In a Kubernetes cluster, ingress controllers listen for HTTP requests from outside and map them to user-defined applications inside. As part of rebuilding my personal cluster, I wanted a controller that was well supported by Knative and Linkerd. The former ruled out Traefik, my reflexive choice. I would have used Ambassador, but some of its features require a paid licence. The same goes for Gloo. I eventually selected Contour, supposedly the secondmost-popular Envoy-based controller.

I tested out Linkerd and Contour in a temporary cluster. There was some bad blood between Linkerd’s automatic proxy injection and Contour’s certgen Job. I would have liked to isolate the Job in its own namespace with automatic injection turned off, but it would then require a cluster-wide Role in order to be able to make changes in the final namespace. I could alternatively have created the TLS Secret in Terraform, but I was (needlessly) worried about idempotence.

I eventually split it into two Argo CD Applications: a Kustomize-based certgen stage that contained a Job and a CronJob, and the main stage for Contour itself.
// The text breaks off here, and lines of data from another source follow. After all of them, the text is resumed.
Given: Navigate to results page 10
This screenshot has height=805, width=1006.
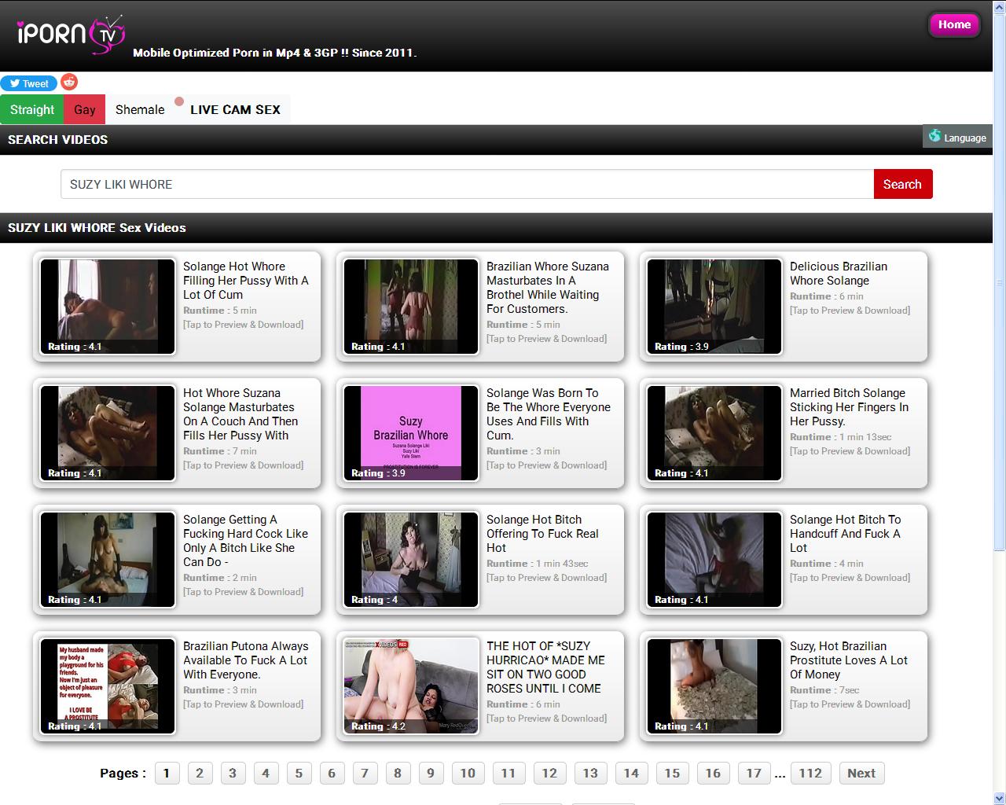Looking at the screenshot, I should click(x=468, y=773).
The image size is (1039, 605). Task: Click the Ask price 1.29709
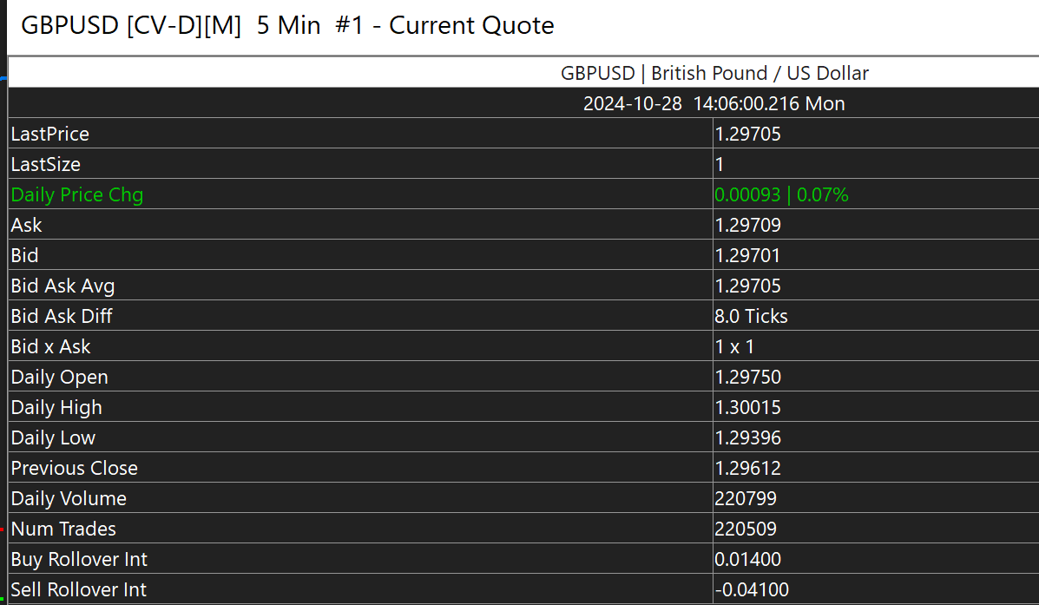click(747, 225)
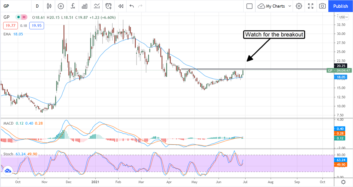Screen dimensions: 353x187
Task: Change the D timeframe interval
Action: [x=37, y=6]
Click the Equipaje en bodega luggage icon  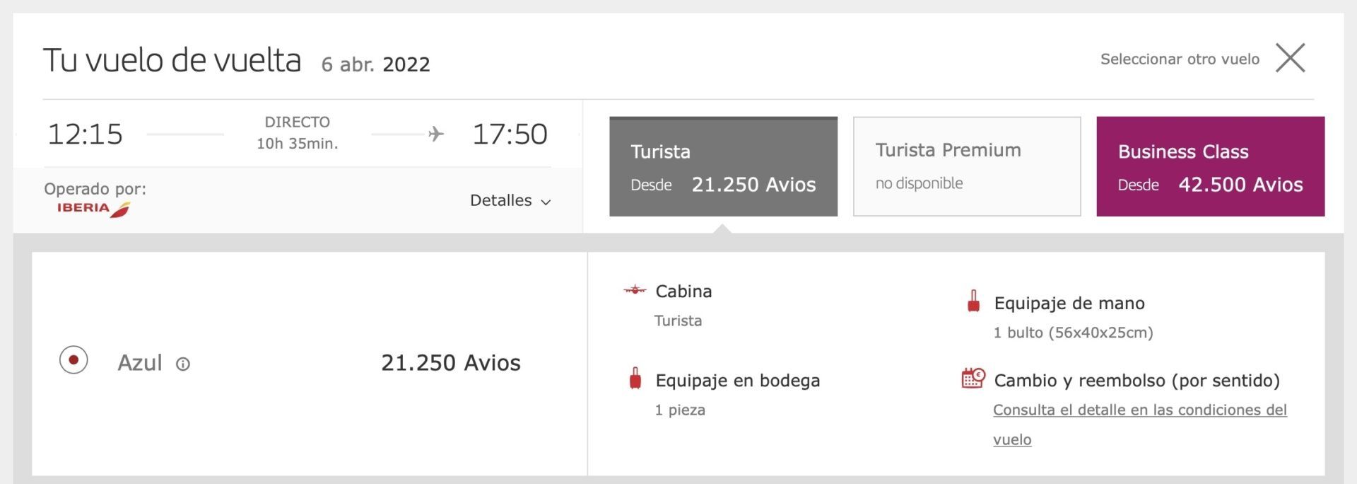pyautogui.click(x=635, y=379)
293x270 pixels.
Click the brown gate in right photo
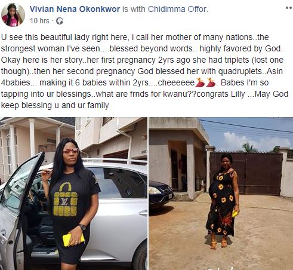[246, 173]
I couldn’t tell whether Envoy would automatically update its certificates after the CronJob ran, but my concerns were allayed on Slack.

Funnily enough, although I thought I might end up using net-kourier just for Knative later, I haven’t yet got around to installing either Knative or the Istio-based Kyma.[1] I understand the attraction of serverless, but as a developer running my own cluster, I’m skeptical of its value here.


  1. Since I intend to avoid Istio for as long as humanly possible, this suits me just fine.